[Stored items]
###

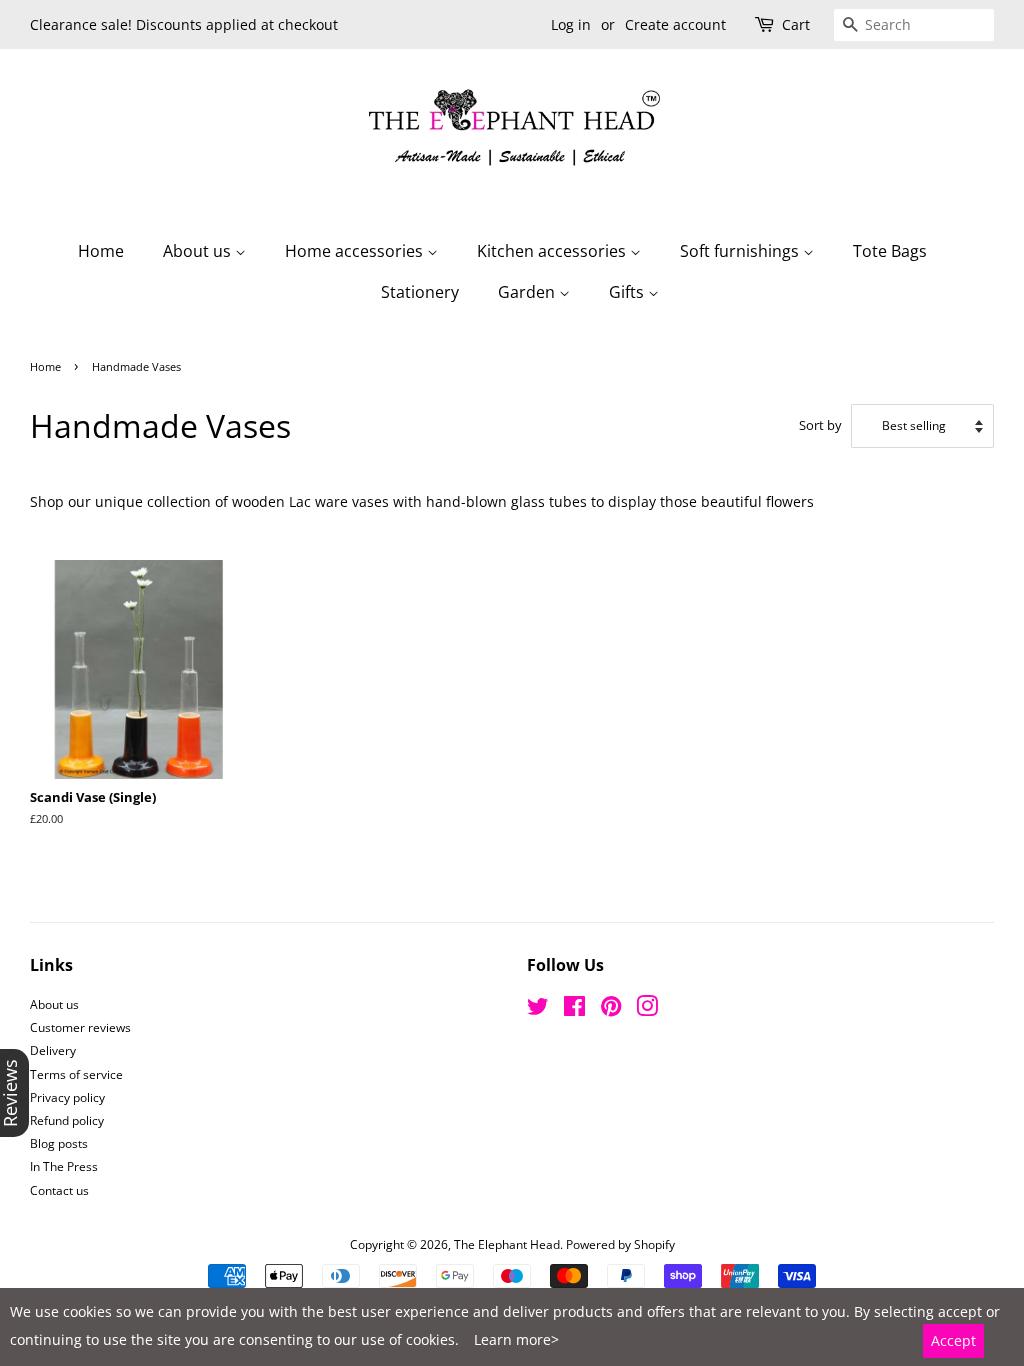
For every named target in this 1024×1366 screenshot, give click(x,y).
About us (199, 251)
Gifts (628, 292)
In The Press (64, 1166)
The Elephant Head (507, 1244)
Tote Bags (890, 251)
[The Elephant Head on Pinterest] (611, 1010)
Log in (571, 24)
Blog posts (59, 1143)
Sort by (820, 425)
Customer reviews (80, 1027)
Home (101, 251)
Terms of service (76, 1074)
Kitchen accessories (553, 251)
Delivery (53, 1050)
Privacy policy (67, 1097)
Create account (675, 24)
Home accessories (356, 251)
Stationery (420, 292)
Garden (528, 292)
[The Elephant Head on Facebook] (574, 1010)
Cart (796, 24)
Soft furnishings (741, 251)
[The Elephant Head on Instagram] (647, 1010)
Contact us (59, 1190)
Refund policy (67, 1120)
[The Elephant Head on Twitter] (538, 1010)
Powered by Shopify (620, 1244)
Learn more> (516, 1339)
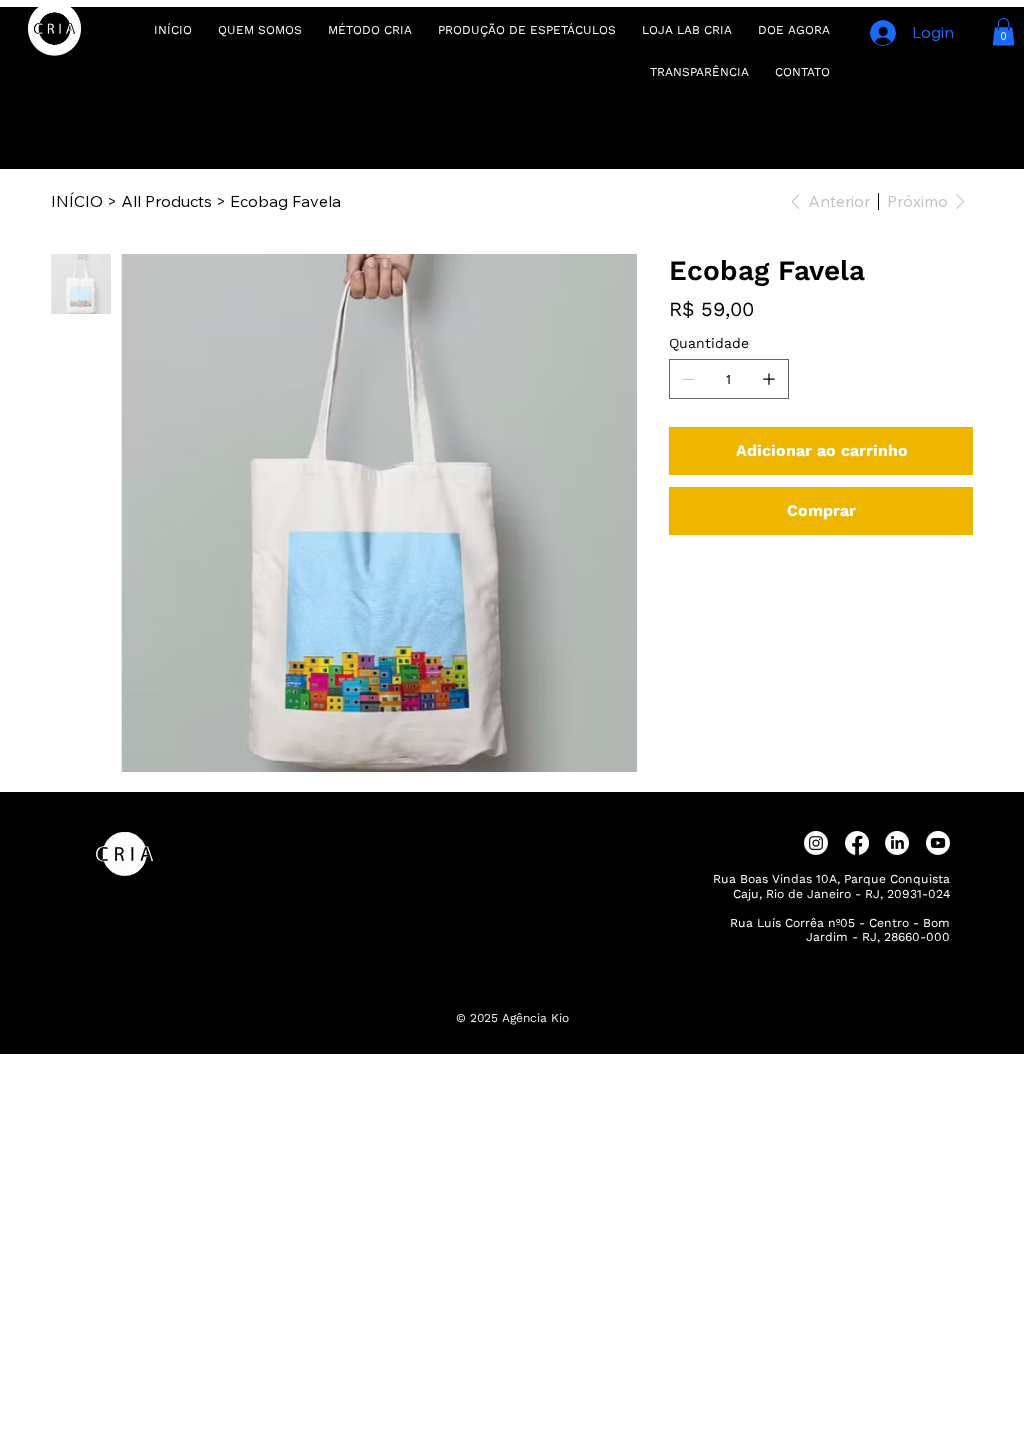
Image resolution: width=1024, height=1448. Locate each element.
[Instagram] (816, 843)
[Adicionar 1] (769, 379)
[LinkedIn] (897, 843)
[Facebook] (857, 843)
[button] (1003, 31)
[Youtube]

###

* _WHAT YOU SHOULD DO_
Both the first line of the records above and the line containing "Log in (571, 24)" belong in the copy; please return them and every line between, exactly, minus the pictures.

* _WRITTEN ANSWER_
For every named target in this 1024×1366 screenshot, give click(x,y).
About us (199, 251)
Gifts (628, 292)
In The Press (64, 1166)
The Elephant Head (507, 1244)
Tote Bags (890, 251)
[The Elephant Head on Pinterest] (611, 1010)
Log in (571, 24)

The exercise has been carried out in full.